- **EXERCISE**
Find each line in the entries below that contains the string "code", matching case exactly, and copy those lines.

[Pointing entries for text and elements]
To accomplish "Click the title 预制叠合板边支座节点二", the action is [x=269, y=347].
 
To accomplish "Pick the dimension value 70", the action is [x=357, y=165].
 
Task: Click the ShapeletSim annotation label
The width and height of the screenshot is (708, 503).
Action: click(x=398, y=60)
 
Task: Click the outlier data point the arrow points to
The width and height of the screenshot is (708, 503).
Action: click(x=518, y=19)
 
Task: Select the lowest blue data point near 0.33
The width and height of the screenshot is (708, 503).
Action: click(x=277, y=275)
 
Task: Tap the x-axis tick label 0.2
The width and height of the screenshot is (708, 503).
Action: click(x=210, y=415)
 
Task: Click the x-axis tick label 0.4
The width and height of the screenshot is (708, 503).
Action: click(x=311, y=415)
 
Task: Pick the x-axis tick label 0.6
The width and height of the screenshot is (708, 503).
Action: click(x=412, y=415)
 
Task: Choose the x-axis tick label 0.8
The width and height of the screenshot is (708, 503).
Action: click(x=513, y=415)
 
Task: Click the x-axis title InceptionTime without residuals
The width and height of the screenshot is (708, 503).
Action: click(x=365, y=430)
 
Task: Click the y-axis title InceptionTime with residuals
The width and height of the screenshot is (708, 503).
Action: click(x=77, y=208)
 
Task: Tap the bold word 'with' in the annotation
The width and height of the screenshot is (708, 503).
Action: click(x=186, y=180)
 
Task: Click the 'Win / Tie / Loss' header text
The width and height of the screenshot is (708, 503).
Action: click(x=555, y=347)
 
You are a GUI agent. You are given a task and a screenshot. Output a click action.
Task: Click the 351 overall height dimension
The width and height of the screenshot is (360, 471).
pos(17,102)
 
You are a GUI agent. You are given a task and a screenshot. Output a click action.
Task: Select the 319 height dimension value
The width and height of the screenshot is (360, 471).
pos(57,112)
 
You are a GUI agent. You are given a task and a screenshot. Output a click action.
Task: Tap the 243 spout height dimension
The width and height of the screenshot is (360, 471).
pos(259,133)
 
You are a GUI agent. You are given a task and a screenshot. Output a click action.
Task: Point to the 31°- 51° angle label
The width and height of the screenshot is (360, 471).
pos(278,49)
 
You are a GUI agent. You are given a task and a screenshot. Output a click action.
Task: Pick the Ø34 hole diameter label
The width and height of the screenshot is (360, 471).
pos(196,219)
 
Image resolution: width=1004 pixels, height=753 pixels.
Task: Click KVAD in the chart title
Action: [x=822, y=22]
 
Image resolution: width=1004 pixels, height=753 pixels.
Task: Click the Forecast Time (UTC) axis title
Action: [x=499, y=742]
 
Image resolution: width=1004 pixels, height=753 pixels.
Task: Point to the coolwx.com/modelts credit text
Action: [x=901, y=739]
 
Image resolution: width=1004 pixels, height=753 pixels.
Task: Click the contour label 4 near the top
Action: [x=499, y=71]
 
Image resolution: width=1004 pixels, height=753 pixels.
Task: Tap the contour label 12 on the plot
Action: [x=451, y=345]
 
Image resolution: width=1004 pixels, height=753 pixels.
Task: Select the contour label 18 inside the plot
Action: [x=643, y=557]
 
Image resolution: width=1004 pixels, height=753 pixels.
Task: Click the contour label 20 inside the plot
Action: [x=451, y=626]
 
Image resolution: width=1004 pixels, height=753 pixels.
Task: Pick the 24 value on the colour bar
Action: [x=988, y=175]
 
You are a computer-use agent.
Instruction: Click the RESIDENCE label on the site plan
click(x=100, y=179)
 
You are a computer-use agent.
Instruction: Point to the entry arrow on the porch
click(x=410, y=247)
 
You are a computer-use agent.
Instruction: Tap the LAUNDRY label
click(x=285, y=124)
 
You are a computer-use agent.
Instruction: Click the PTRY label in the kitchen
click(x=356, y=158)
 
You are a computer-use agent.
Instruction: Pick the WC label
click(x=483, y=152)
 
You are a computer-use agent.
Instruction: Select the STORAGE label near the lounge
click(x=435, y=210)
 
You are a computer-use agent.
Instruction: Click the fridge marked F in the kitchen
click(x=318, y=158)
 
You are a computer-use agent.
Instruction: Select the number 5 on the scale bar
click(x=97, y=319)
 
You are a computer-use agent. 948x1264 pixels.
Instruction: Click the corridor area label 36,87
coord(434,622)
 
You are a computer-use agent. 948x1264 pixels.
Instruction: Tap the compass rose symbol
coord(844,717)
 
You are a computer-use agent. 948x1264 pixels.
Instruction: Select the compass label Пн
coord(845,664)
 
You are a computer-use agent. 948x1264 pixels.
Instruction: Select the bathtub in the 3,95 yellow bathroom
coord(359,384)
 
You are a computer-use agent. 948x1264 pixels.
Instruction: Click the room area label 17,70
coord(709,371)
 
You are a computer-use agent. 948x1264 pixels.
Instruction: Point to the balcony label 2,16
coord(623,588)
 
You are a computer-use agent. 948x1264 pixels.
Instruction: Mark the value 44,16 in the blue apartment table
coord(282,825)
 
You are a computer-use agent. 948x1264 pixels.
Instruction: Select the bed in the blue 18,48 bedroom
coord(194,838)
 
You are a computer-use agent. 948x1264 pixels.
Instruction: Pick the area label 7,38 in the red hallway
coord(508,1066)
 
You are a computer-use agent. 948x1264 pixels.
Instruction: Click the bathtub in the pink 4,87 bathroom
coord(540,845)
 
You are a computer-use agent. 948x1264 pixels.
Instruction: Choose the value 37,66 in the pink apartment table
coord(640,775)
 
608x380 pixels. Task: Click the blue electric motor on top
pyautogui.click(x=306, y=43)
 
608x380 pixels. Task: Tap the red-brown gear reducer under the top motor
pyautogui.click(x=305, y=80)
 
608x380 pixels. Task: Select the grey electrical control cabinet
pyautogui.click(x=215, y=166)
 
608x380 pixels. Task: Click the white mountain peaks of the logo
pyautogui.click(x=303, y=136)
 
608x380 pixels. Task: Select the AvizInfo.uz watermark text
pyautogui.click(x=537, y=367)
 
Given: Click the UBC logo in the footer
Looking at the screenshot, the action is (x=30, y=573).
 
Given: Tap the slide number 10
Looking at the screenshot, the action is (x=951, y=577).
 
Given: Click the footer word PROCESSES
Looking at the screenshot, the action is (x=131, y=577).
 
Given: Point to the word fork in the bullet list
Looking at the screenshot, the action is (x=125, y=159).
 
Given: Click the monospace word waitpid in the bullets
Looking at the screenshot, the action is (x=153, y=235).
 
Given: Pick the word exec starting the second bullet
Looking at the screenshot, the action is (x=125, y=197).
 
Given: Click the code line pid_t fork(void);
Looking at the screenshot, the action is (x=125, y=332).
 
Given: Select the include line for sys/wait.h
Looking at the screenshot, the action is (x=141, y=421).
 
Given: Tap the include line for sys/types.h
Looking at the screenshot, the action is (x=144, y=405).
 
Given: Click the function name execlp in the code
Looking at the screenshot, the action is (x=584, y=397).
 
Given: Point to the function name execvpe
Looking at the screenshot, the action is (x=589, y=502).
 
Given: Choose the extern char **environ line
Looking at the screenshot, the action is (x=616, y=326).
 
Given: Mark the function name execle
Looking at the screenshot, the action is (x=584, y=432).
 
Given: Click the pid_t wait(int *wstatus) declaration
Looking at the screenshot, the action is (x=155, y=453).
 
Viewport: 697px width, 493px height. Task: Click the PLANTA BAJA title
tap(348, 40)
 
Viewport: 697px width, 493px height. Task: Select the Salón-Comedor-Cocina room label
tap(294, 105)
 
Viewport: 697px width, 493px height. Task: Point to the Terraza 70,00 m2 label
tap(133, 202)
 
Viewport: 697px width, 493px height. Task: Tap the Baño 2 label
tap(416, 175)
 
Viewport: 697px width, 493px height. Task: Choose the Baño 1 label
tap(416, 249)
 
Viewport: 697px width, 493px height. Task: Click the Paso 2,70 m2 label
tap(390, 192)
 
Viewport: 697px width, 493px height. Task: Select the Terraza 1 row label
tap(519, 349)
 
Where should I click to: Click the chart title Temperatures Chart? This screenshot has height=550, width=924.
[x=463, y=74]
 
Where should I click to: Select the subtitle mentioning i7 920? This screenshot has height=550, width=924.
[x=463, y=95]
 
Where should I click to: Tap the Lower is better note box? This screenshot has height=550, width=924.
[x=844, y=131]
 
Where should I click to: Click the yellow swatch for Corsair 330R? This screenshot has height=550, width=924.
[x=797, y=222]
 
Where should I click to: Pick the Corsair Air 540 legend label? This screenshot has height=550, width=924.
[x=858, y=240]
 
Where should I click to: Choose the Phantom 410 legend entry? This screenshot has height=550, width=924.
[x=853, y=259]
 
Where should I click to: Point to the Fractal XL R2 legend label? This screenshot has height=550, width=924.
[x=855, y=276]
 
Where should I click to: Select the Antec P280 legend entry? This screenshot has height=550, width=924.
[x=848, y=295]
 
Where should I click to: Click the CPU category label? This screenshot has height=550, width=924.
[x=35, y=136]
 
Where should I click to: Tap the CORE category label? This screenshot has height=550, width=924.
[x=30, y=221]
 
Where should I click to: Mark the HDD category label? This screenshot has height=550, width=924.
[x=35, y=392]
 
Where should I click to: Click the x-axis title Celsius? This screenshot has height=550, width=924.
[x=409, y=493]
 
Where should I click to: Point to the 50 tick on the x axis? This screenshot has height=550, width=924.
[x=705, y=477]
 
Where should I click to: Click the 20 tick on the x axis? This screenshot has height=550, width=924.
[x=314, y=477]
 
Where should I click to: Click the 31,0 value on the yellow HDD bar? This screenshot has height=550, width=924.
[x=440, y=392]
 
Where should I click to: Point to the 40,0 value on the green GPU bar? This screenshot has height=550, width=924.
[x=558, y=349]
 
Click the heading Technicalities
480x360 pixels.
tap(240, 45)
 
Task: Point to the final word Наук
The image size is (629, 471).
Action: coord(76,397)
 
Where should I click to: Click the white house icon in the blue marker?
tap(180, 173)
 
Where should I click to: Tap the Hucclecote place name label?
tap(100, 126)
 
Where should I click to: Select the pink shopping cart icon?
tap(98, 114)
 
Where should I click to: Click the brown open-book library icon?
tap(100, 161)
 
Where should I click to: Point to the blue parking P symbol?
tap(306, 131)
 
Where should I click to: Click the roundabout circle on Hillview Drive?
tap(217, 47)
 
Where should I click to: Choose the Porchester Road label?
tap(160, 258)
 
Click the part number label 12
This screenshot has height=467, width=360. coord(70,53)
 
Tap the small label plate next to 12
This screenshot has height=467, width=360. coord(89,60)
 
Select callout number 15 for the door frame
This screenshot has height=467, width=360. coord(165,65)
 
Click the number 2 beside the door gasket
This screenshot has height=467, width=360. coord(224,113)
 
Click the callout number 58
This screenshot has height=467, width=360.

- **THE SOLUTION**
Given: Click the code line pid_t fork(void);
Given: Click the function name execlp in the code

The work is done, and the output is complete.